Stored records:
◇ ◇ ◇ ◇

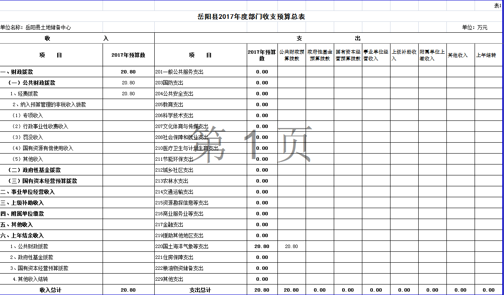Select the 收入总计 cell

[x=51, y=290]
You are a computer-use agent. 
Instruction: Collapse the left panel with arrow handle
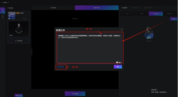click(32, 52)
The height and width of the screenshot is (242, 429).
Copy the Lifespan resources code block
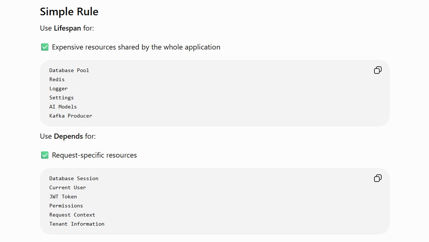click(378, 70)
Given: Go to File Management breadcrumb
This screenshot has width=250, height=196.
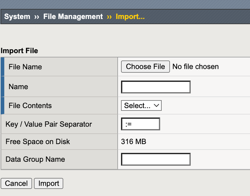Looking at the screenshot, I should [x=73, y=17].
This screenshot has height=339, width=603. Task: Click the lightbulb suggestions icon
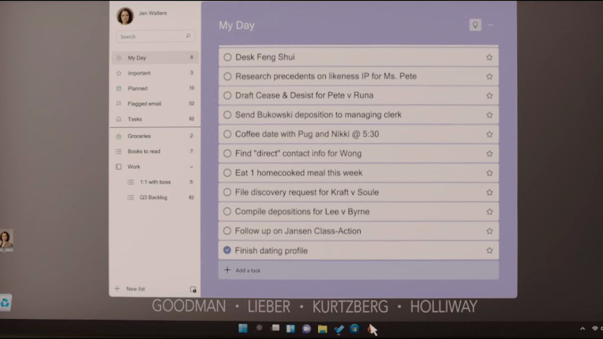point(475,25)
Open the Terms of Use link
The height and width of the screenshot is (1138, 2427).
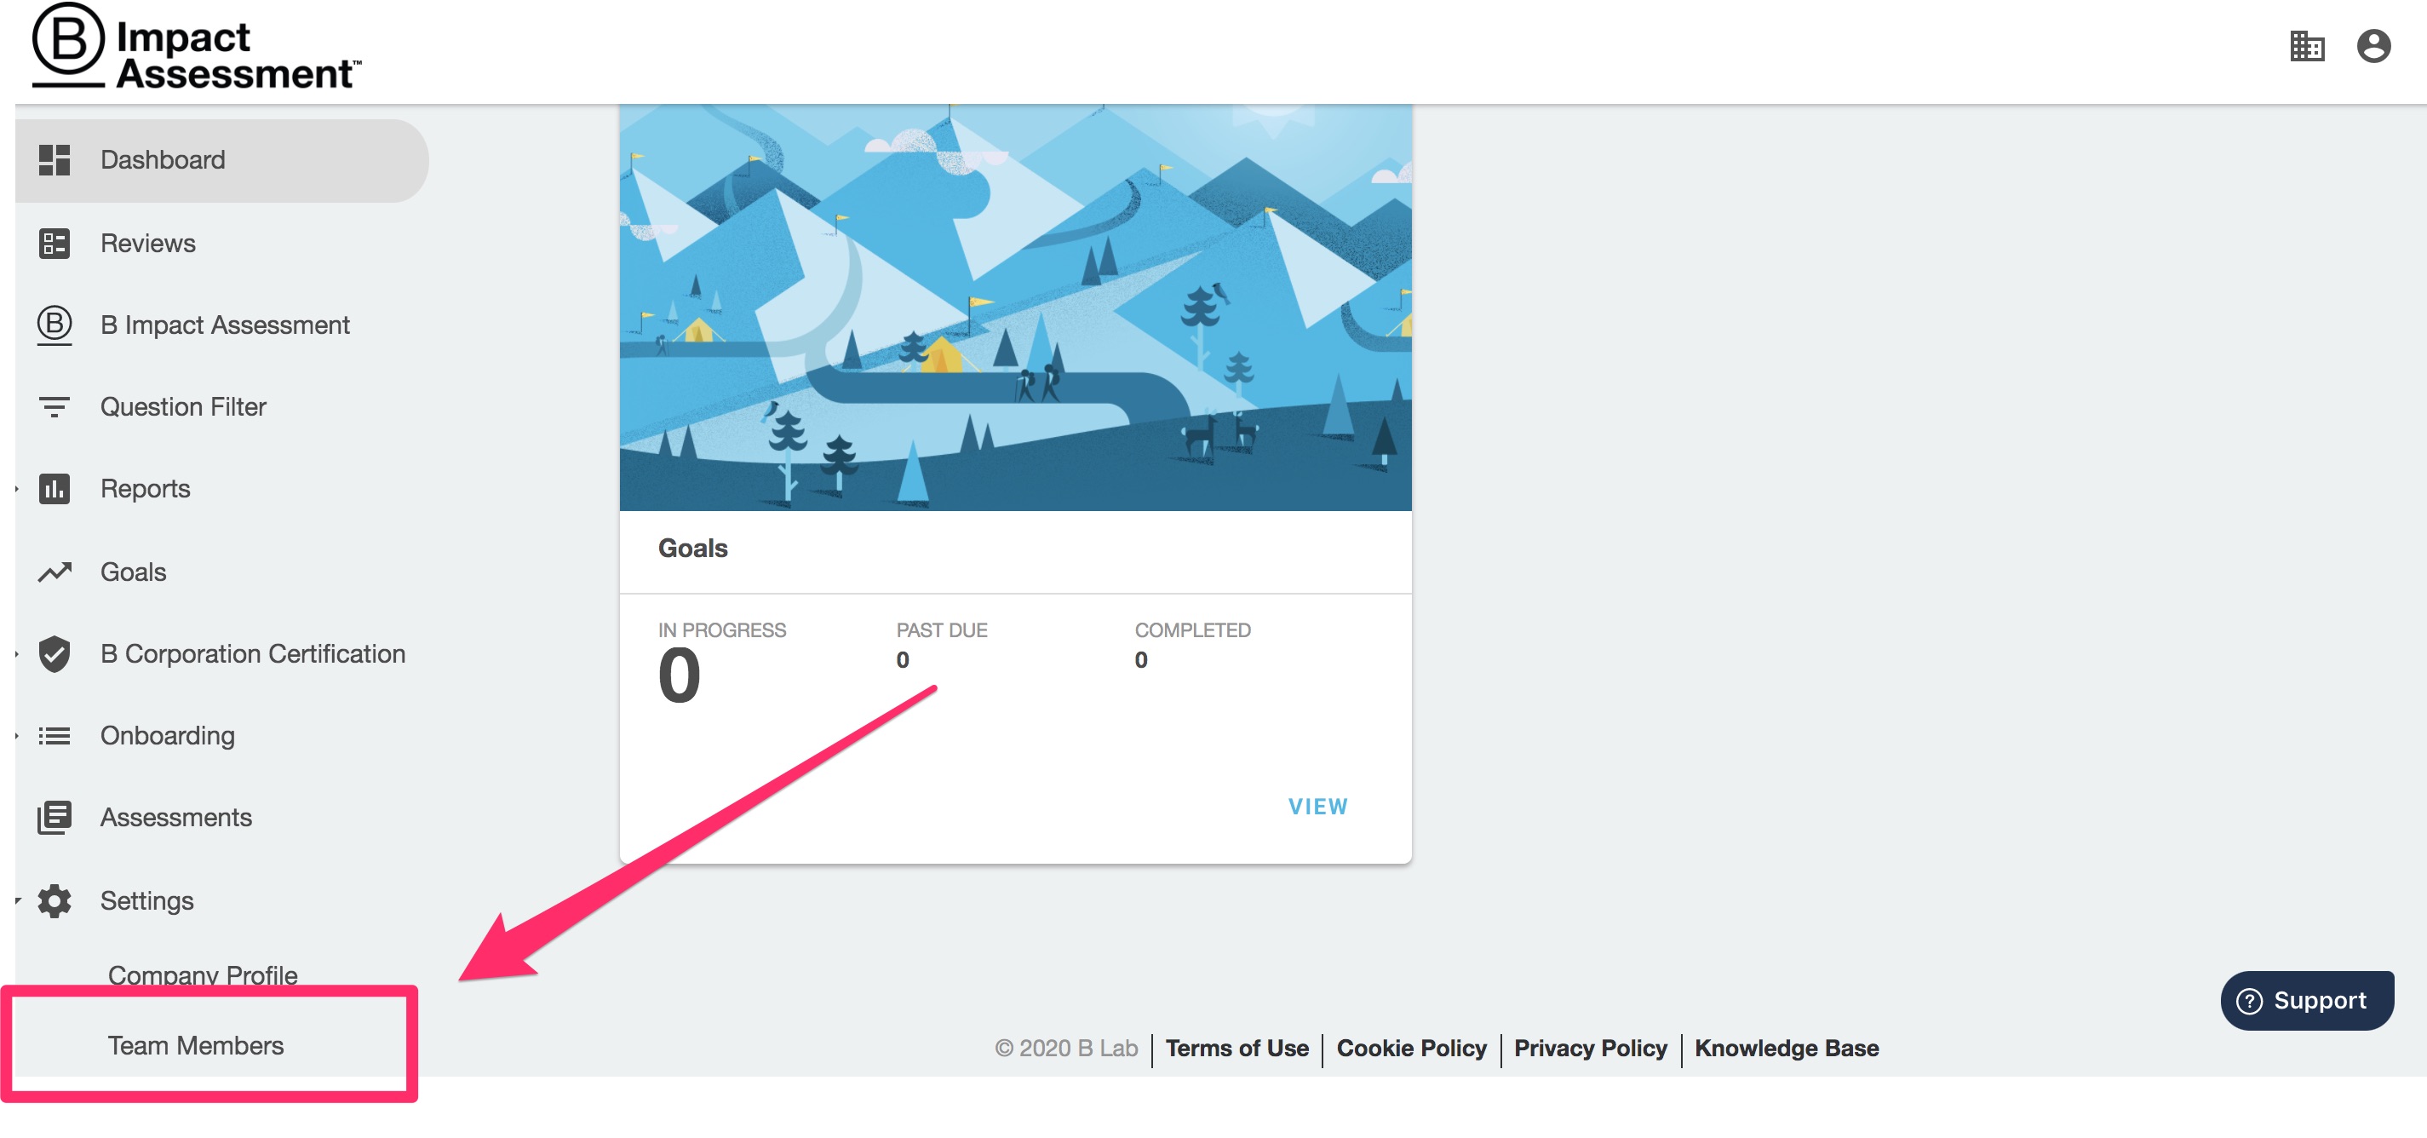click(1236, 1048)
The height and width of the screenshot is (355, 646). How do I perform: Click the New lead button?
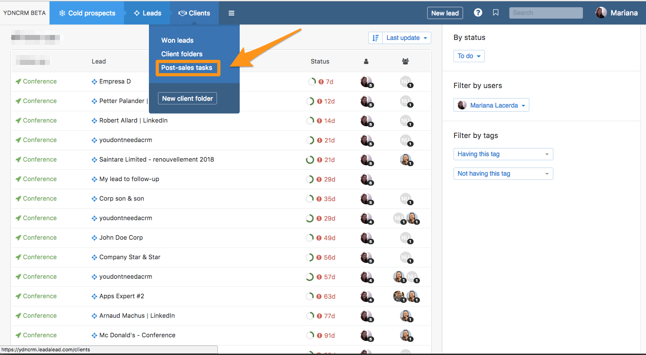[444, 13]
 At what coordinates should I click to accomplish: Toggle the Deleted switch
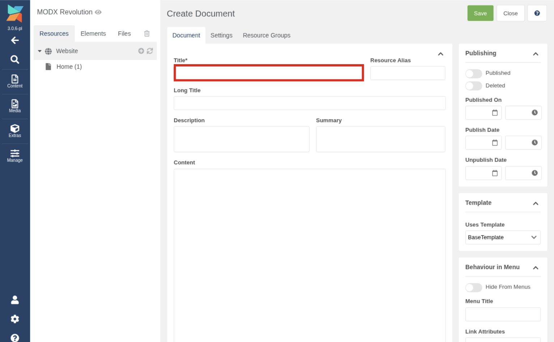473,86
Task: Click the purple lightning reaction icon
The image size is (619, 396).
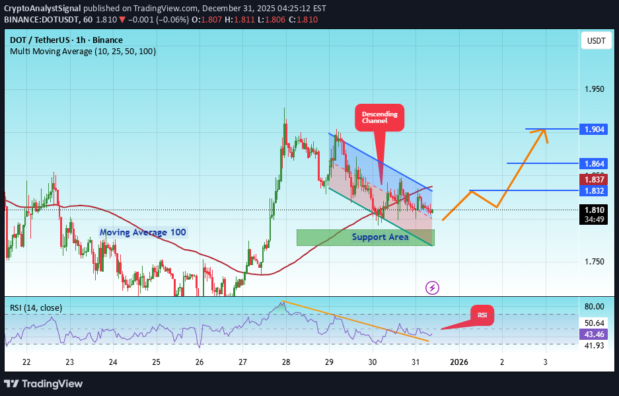Action: [x=432, y=288]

◇ ◇ ◇ ◇

▶ [What to do]:
What is needed is an exact transcription of the lines from the one holding "This screenshot has height=339, width=603." to the end of the data, with every picture left out.

▶ [Written solution]:
This screenshot has height=339, width=603. Task: Click the lightbulb suggestions icon
point(475,25)
Open the Terms of Use link
The height and width of the screenshot is (1138, 2427).
click(1236, 1048)
The height and width of the screenshot is (355, 646). How do I perform: Click the New lead button?
[444, 13]
 At what coordinates should I click to accomplish: Toggle the Deleted switch
473,86
Task: Click the purple lightning reaction icon
The image size is (619, 396).
Action: [x=432, y=288]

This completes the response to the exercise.